Of all the lines below, output only those starting at the one with "Toggle expand all data fields in Listing" and ending at the one with "Image resolution: width=777", both ends included, exactly as written.

(Saved data entries)
:::::

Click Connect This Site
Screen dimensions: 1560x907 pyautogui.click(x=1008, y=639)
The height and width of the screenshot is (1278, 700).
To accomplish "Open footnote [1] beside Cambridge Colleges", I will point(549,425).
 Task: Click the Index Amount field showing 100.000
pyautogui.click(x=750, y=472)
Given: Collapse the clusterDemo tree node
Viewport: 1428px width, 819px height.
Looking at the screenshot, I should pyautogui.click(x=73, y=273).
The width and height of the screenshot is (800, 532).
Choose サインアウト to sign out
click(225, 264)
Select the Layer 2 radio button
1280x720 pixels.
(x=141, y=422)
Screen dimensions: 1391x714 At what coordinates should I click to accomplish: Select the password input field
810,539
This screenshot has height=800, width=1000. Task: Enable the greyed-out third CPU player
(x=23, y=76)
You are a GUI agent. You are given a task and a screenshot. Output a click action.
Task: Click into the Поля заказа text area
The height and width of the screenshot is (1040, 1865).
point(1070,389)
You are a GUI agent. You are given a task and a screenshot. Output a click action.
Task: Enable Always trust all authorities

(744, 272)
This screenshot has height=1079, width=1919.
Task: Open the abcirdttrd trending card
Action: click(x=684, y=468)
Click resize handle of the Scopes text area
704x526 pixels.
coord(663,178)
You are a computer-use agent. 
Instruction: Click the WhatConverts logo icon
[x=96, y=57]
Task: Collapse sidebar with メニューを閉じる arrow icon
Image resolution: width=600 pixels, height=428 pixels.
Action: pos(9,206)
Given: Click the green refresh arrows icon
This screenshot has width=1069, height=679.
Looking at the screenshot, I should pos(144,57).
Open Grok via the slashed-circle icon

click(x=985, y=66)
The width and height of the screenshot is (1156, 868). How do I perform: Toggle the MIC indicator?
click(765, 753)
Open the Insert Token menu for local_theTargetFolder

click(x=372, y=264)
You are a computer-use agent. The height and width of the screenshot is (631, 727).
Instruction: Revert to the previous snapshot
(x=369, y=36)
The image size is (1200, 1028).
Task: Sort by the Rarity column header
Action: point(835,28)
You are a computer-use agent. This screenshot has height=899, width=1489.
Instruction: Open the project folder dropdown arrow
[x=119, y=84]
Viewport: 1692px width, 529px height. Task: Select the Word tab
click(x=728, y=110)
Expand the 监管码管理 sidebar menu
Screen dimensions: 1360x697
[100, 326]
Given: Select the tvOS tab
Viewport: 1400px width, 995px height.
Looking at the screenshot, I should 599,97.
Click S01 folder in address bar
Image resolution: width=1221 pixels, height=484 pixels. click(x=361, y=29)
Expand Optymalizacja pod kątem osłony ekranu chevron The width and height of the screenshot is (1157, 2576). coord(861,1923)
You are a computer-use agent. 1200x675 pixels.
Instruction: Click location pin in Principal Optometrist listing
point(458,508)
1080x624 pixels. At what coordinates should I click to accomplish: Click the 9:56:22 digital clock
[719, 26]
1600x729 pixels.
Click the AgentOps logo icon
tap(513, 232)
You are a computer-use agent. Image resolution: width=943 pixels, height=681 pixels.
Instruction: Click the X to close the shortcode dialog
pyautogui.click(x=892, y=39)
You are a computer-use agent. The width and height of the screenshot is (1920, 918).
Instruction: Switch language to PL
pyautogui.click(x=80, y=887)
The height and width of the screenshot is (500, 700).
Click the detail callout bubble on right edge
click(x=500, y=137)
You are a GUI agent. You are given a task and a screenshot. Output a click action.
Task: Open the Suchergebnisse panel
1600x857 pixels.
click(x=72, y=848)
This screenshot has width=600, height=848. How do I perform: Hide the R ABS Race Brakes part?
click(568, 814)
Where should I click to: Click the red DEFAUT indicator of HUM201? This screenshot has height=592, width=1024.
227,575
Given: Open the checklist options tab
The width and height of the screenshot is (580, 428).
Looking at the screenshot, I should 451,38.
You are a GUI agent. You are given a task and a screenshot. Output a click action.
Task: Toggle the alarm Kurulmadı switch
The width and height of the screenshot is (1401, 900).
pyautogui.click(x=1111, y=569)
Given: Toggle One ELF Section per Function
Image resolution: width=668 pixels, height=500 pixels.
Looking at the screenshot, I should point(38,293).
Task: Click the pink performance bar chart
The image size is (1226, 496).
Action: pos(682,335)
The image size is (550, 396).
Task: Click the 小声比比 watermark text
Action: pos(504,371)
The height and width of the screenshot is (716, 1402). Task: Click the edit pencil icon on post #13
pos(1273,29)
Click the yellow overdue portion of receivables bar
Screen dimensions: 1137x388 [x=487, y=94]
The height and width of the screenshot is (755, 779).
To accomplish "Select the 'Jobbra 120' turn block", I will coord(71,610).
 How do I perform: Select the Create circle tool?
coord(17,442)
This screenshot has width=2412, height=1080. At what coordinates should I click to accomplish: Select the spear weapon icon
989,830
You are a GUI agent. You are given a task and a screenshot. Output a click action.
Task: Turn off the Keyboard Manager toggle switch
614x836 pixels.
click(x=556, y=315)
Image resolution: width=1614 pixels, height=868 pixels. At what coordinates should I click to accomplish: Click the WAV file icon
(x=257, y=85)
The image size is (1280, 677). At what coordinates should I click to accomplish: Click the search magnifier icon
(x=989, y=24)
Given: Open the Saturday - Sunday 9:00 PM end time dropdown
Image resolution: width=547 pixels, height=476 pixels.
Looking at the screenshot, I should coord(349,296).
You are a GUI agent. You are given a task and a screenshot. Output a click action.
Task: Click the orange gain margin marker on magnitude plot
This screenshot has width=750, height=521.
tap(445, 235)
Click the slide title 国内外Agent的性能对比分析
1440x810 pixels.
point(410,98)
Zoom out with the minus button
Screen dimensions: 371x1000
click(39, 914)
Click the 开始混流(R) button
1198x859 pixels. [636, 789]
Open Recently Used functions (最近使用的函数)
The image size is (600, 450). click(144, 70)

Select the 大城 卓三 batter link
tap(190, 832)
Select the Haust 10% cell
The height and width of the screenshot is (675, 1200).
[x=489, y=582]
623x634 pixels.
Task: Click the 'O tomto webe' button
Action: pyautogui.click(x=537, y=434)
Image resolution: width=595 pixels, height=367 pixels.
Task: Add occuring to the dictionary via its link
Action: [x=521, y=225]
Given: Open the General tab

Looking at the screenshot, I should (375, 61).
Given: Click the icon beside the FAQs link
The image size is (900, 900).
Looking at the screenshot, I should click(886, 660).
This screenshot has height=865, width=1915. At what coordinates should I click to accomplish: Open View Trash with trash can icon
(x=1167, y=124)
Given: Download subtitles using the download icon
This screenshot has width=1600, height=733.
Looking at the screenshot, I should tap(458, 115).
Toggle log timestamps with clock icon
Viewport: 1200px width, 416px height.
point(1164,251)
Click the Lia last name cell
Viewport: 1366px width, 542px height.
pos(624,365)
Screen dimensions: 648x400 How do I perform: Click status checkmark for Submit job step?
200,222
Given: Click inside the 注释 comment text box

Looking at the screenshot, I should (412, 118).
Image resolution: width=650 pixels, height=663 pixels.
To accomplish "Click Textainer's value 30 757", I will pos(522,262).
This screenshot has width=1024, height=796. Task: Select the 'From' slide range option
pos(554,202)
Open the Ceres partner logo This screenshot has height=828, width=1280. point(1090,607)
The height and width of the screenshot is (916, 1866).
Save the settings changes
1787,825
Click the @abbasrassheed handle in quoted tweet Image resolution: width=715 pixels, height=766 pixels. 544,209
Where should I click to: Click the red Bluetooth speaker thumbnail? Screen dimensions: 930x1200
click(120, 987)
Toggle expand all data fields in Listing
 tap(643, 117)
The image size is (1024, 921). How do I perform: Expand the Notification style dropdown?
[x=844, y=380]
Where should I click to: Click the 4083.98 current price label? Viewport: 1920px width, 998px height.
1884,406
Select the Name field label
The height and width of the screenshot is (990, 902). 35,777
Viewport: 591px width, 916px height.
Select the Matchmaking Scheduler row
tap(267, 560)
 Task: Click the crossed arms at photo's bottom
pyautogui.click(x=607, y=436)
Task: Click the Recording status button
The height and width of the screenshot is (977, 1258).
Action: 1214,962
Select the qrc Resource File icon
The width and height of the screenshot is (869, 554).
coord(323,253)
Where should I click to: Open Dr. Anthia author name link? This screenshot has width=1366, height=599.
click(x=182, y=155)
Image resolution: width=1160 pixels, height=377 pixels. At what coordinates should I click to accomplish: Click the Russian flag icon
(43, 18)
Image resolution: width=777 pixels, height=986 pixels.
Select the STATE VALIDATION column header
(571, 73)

:::::

- _Answer to the problem_:
Toggle expand all data fields in Listing
 tap(643, 117)
The image size is (1024, 921). How do I perform: Expand the Notification style dropdown?
[x=844, y=380]
Where should I click to: Click the 4083.98 current price label? Viewport: 1920px width, 998px height.
1884,406
Select the Name field label
The height and width of the screenshot is (990, 902). 35,777
Viewport: 591px width, 916px height.
Select the Matchmaking Scheduler row
tap(267, 560)
 Task: Click the crossed arms at photo's bottom
pyautogui.click(x=607, y=436)
Task: Click the Recording status button
The height and width of the screenshot is (977, 1258).
Action: 1214,962
Select the qrc Resource File icon
The width and height of the screenshot is (869, 554).
coord(323,253)
Where should I click to: Open Dr. Anthia author name link? This screenshot has width=1366, height=599.
click(x=182, y=155)
Image resolution: width=1160 pixels, height=377 pixels. At what coordinates should I click to accomplish: Click the Russian flag icon
(43, 18)
Image resolution: width=777 pixels, height=986 pixels.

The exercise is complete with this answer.